Consonant voicing and Mandarin pop music

It’s back-to-school season here in Montréal and I just returned from a six-week holiday to Singapore as well as some surrounding countries. During this time I was exposed to quite a bit more Chinese than I’m used to (mostly Mandarin, Hokkien, and Cantonese) and it really struck me just how odd Mandarin pop music sounds, compared to normal spoken Mandarin. As a disclaimer, I’m not a strong speaker of Mandarin, but I do understand it fairly well and I often noticed growing up that Mandarin is a little different when sung. For one, Mandarin is a tonal language, so when the tones are masked by the notes of a pop song, the words don’t always seem as clear. But this summer, I finally managed to put my finger on what really seemed off to me: The consonants are all messed up!

A primer on consonants

Before we get into the Mandopop curiosity, here’s a brief overview of the consonant features you’ll need to know for this article.

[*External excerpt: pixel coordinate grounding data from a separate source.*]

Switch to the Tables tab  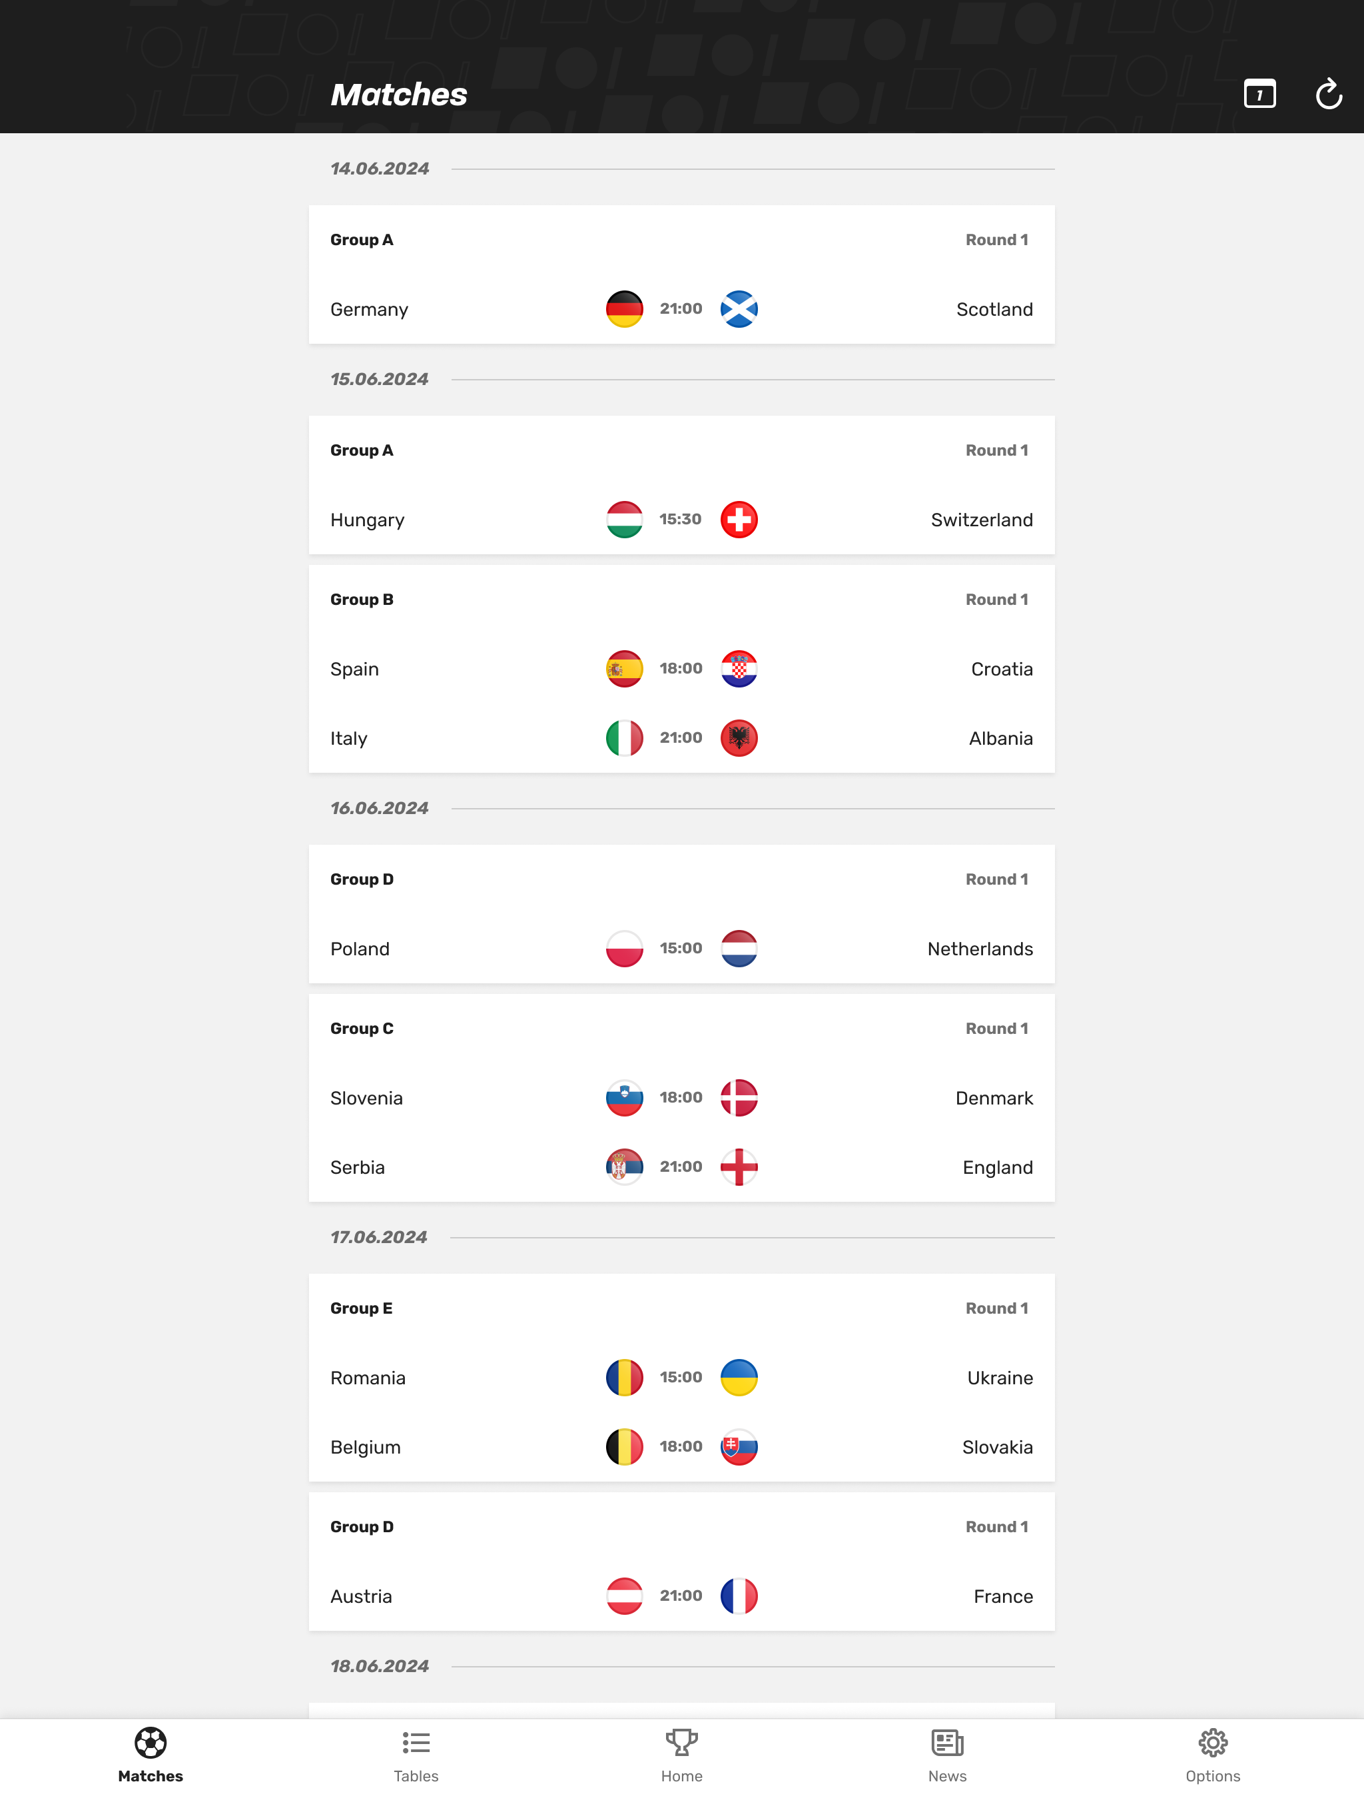(416, 1756)
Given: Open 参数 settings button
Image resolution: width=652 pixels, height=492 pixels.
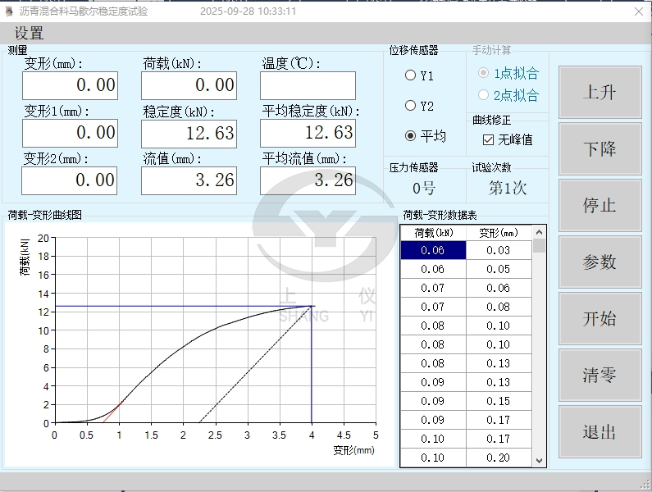Looking at the screenshot, I should (x=600, y=262).
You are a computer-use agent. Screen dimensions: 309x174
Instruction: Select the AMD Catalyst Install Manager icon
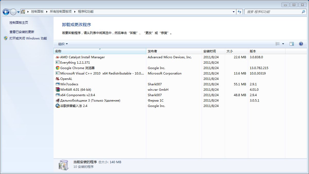58,57
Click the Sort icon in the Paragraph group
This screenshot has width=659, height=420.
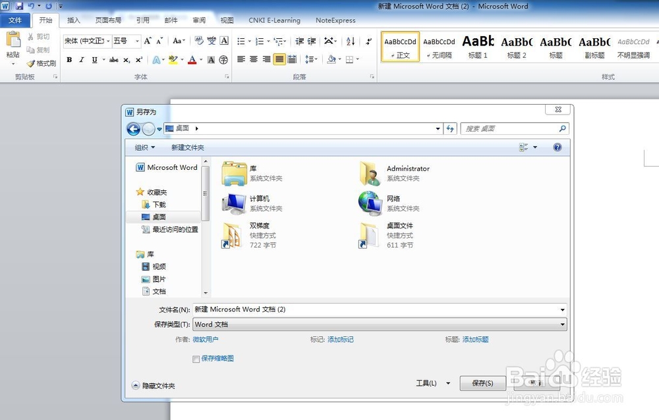350,41
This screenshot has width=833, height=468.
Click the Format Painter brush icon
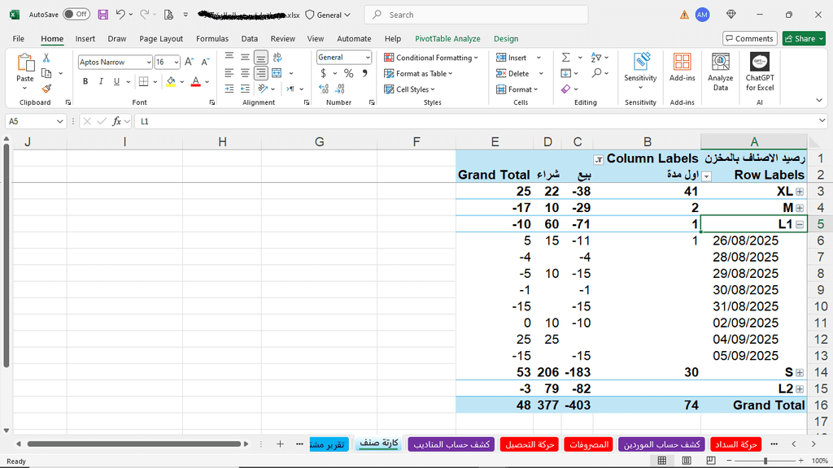pos(46,89)
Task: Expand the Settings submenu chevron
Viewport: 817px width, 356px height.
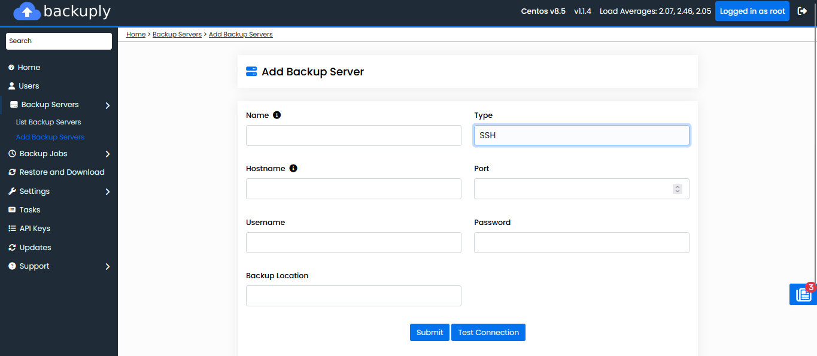Action: click(108, 192)
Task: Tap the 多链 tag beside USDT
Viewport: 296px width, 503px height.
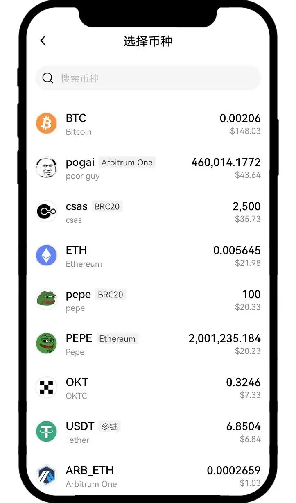Action: 109,427
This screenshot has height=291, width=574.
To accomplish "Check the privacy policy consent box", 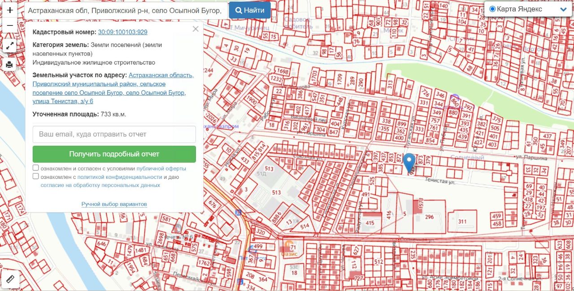I will pos(35,177).
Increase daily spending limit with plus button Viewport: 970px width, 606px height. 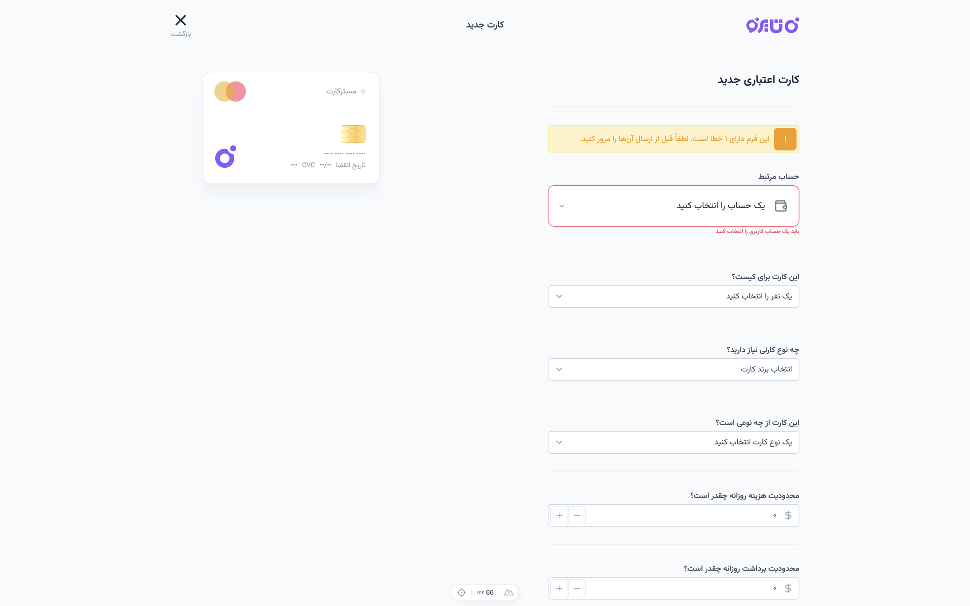559,515
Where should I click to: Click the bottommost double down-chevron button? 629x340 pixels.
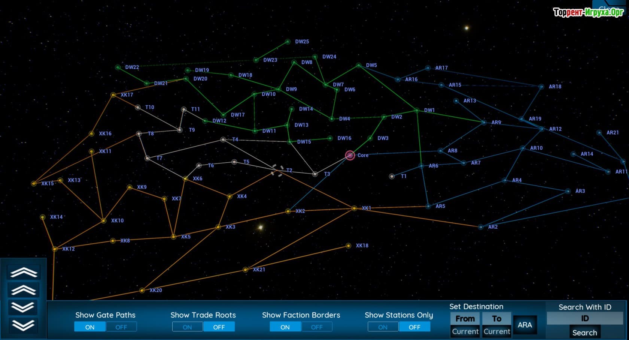tap(23, 325)
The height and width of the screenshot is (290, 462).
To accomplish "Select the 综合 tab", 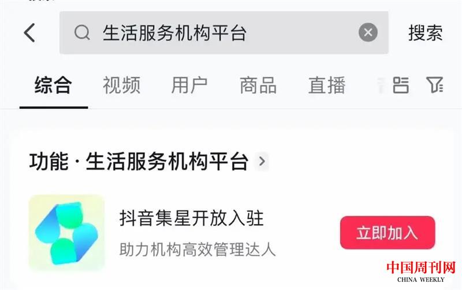I will click(53, 85).
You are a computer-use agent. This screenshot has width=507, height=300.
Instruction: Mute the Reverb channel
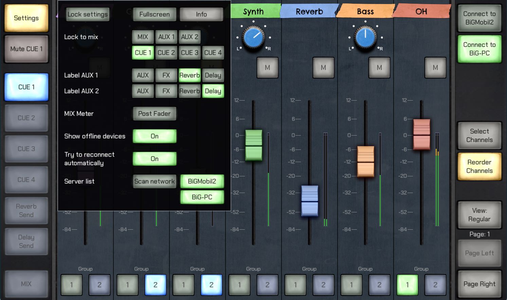point(323,68)
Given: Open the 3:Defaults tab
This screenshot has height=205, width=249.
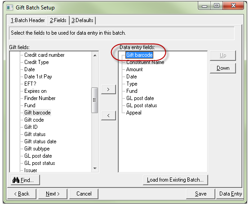Looking at the screenshot, I should point(82,20).
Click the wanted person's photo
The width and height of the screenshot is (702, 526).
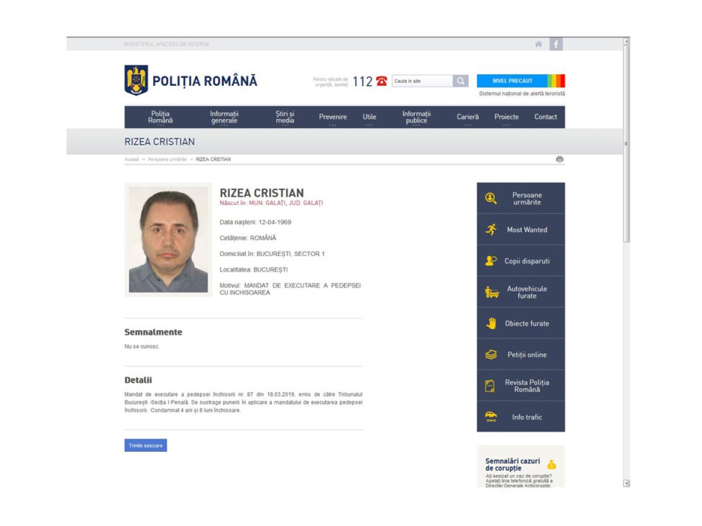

Manner of articulation. Consonants in human language may be articulated in a number of different ways.

  • Stops. These are perhaps the simplest kinds of consonants to think about. Stops are produced by completely closing off the vocal tract at some point in the mouth. Examples in English are the bilabial stops /p/ and /b/ and the velar stops /k/ and /g/.
  • Fricatives. Fricatives are produced by almost (but not quite) closing off the vocal tract. Air moving quickly through the resulting narrow passage causes a “staticky” sound. Examples in English are the labiodental fricatives /f/ and /v/ and the dental affricates /θ/ and /ð/ (found in think and them respectively). There is a specific class of fricatives called sibilants that are higher-pitched: /s/, /ʃ/ (shell), and /z/ are English sibilants.
  • Affricates. Affricates are sort of a combination of stops and fricatives. They begin as a quick stop, then release as a fricative. As an example, /t͡ʃ/ and /d͡ʒ/ are English affricates (church and Jane)
  • Approximants. These consonants are formed sort of like fricatives, but the parts of the vocal tract that close off don’t do so quite as much. Examples in English are /ɹ/ (rat) and /j/ (yacht). The lateral approximant /l/ is a little unusual in that it is formed by letting air pass around the sides of the tongue.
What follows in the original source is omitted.